The Christmas Letter Neil Diamond Never Meant to Share — And How It Became “Cherry Cherry Christmas”

There are Christmas songs meant to celebrate the season, and then there are songs born from a quiet place inside the heart—written not for charts or applause, but to reach someone who once mattered. Neil Diamond’s “Cherry Cherry Christmas,” released in 2009, belongs entirely to the second kind. Bright, upbeat, wrapped in bells and joy, the song sounds like a celebration. Yet behind the cheerful melody lies something more personal: a letter Neil wrote at a difficult time in his life, a message he never intended the whole world to hear.

In the late 2000s, Neil Diamond was living through one of his loneliest years. His marriage had ended, his health had fluctuated, and for the first time in decades, he found himself spending the holidays in a quieter home. His career remained tremendous, but the man behind the stage lights was feeling the weight of a life filled with change and unanswered questions. And so, as he often did in times of emotional heaviness, Neil began writing—not a song, but a simple, private Christmas letter.

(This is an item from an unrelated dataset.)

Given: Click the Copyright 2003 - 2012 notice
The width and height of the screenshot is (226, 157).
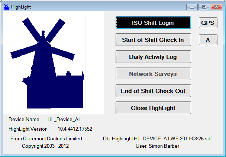Looking at the screenshot, I should pyautogui.click(x=45, y=146).
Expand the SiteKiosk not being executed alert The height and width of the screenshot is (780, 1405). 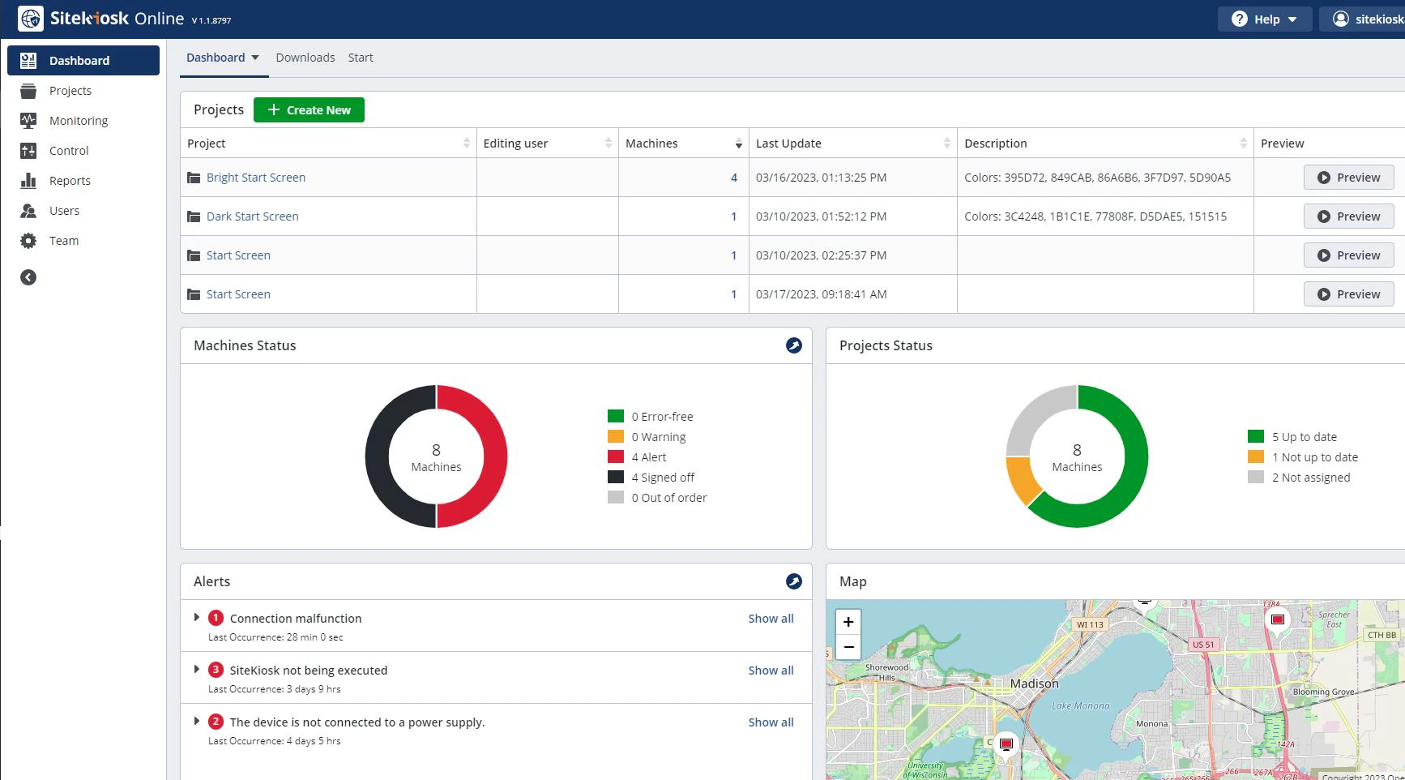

No one knows exactly whom the letter was addressed to. Some fans believe it was meant for a long-time friend. Others speculate it was written for someone he once loved deeply. Neil himself has never clarified, and perhaps that mystery is part of the gift he left behind. What we do know is that inside the letter, he tried to gather not just Christmas wishes, but memories—the kind that stay even when people don’t.

While writing, Neil found himself referencing fragments of his past: titles of songs that had carried him through decades, little reminders of moments when music saved him. “Sweet Caroline,” “Song Sung Blue,” “Forever in Blue Jeans”… small sparks of joy he had created for the world, now quietly lighting his own room on a winter evening.

Those memories became the heartbeat of what would soon transform into “Cherry Cherry Christmas.” The letter, filled with gratitude, nostalgia, and a longing to reconnect, slowly turned into lyrics. Neil rearranged sentences, added melody, and allowed his past songs to appear like guests returning for the holidays—familiar, comforting, and full of warmth. The result was unlike any Christmas song he had written before: a festive greeting woven from pieces of a life lived in public, yet shaped by a private ache.

In interviews, Neil later admitted that the song was “a Christmas card set to music,” but he never explained what inspired it. He simply said he wanted listeners to “feel remembered,” as if the song were reaching out specifically to them. Perhaps that was the real intention of the original letter—to remind someone, maybe just one person, that they were still in his heart during the holidays.

“Cherry Cherry Christmas” is cheerful, yes, but beneath the surface, it carries the softness of someone trying to stay hopeful at the end of a difficult year. You can hear it in the gentle lift of his voice, in the way the choruses sparkle without ever losing a sense of quiet sincerity. It is a song that smiles even when the writer behind it may have struggled to.

Today, listeners often return to the track not just for its holiday cheer, but for the feeling that it was written with love—not the romantic kind, but a nostalgic, grateful love for the people who shape our lives yet drift away with time. Every December, the song becomes a little Christmas letter for all of us, reminding us that memory is its own kind of gift.

And maybe that’s exactly why Neil Diamond chose not to reveal the identity of the letter’s original recipient. Some stories become more meaningful when left incomplete. Some memories shine brighter when shared quietly, like a small light glowing in a winter window.